──────── THE DATA

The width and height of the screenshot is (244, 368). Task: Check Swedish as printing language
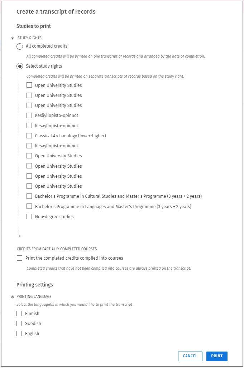(19, 323)
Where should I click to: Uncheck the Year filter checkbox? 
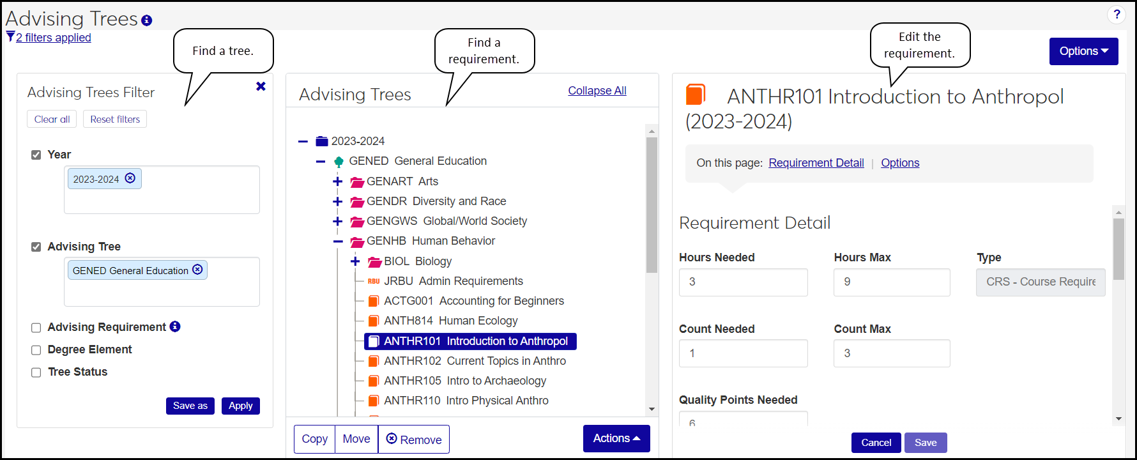point(36,155)
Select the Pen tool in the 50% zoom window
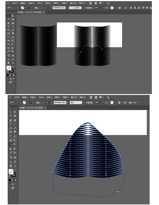 [x=11, y=120]
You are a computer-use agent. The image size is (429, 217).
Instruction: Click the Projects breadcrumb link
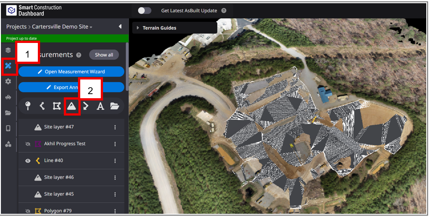16,27
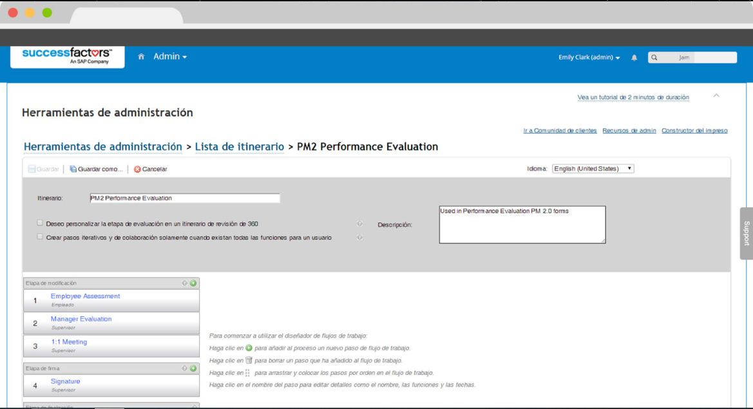Click the home icon next to Admin
The height and width of the screenshot is (409, 753).
pyautogui.click(x=140, y=57)
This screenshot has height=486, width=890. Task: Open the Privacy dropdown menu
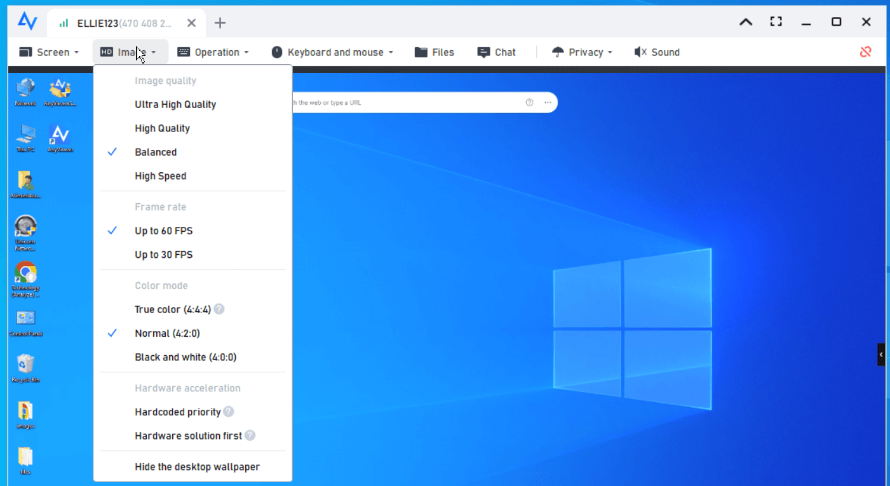pos(583,52)
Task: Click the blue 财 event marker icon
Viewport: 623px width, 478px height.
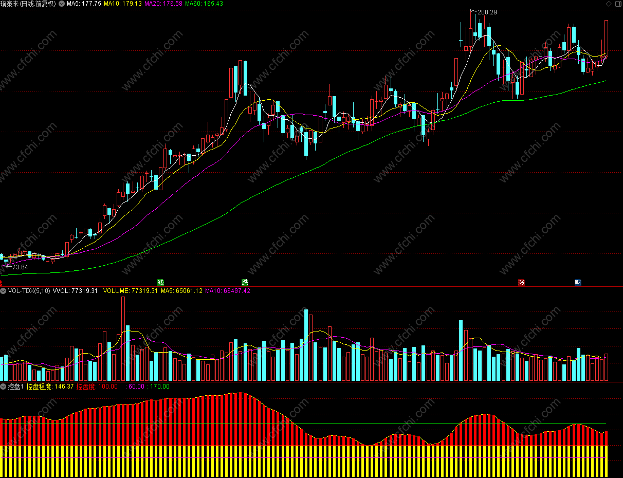Action: tap(578, 283)
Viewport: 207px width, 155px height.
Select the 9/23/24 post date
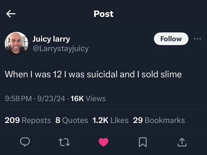coord(51,99)
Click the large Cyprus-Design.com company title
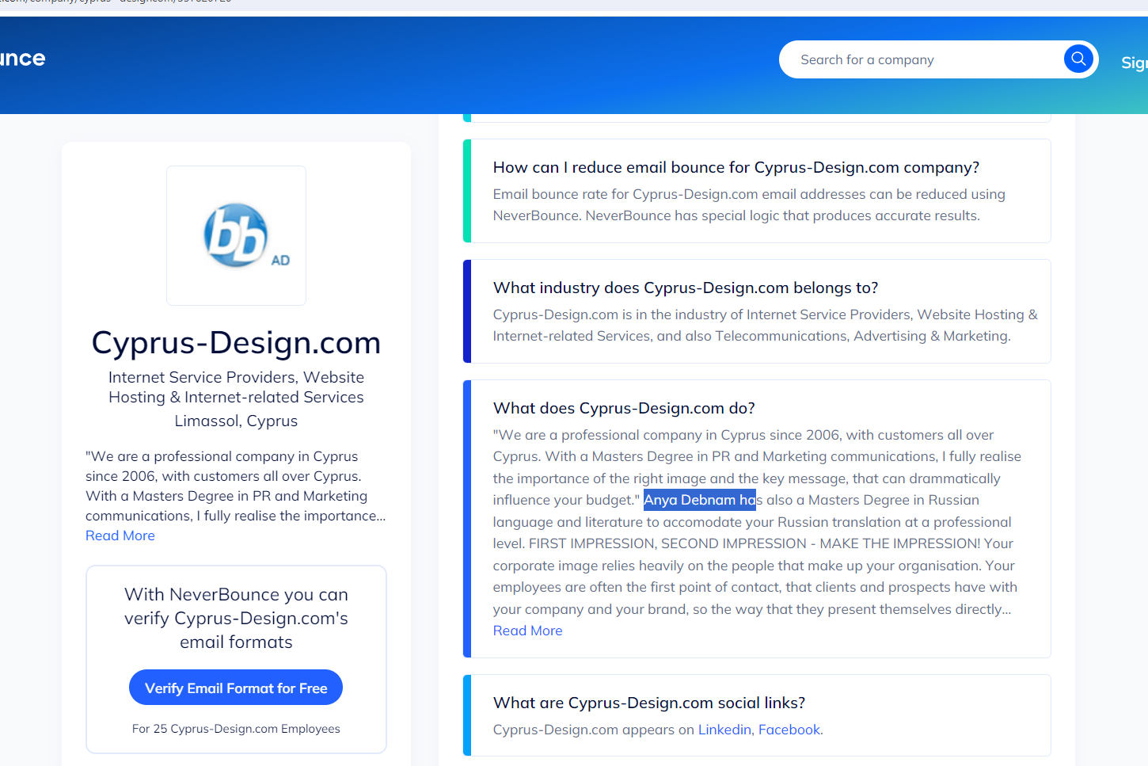 pyautogui.click(x=236, y=343)
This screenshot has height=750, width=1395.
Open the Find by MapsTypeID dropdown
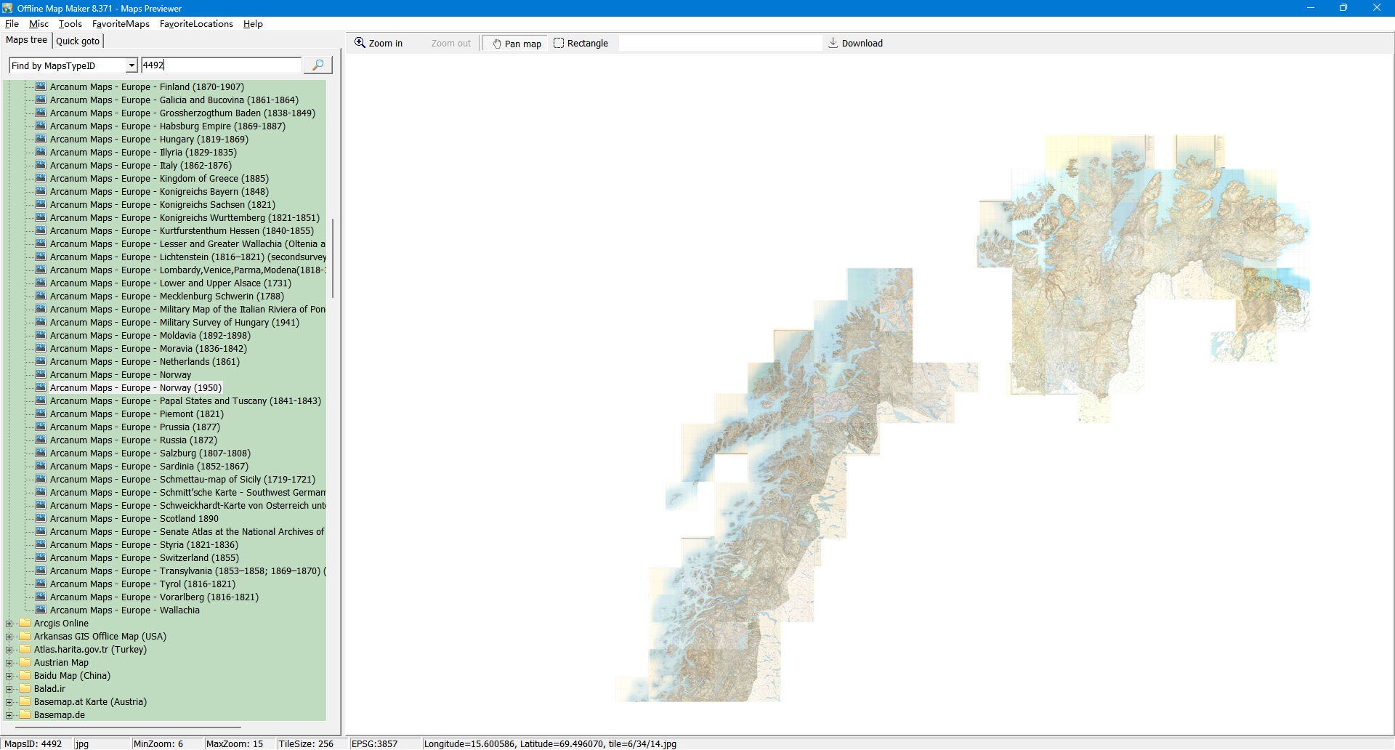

────────────────

TASK DETAILS
Only the records themselves, retyped exactly, belong in the answer; please leave all images behind.

WRITTEN RESPONSE
The width and height of the screenshot is (244, 368). Task: Check Swedish as printing language
(19, 323)
Where should I click to: Uncheck the Year filter checkbox? 
point(36,155)
Select the Pen tool in the 50% zoom window
 [x=11, y=120]
You are a computer-use agent. The image size is (429, 217).
Instruction: Click the Projects breadcrumb link
16,27
Click the home icon next to Admin
The height and width of the screenshot is (409, 753).
pyautogui.click(x=140, y=57)
This screenshot has height=486, width=890. Task: Open the Privacy dropdown menu
pos(583,52)
Task: Click the blue 财 event marker icon
Viewport: 623px width, 478px height.
Action: tap(578, 283)
Viewport: 207px width, 155px height.
Select the 9/23/24 post date
coord(51,99)
Click the large Cyprus-Design.com company title
 pyautogui.click(x=236, y=343)
This screenshot has height=750, width=1395.
Open the Find by MapsTypeID dropdown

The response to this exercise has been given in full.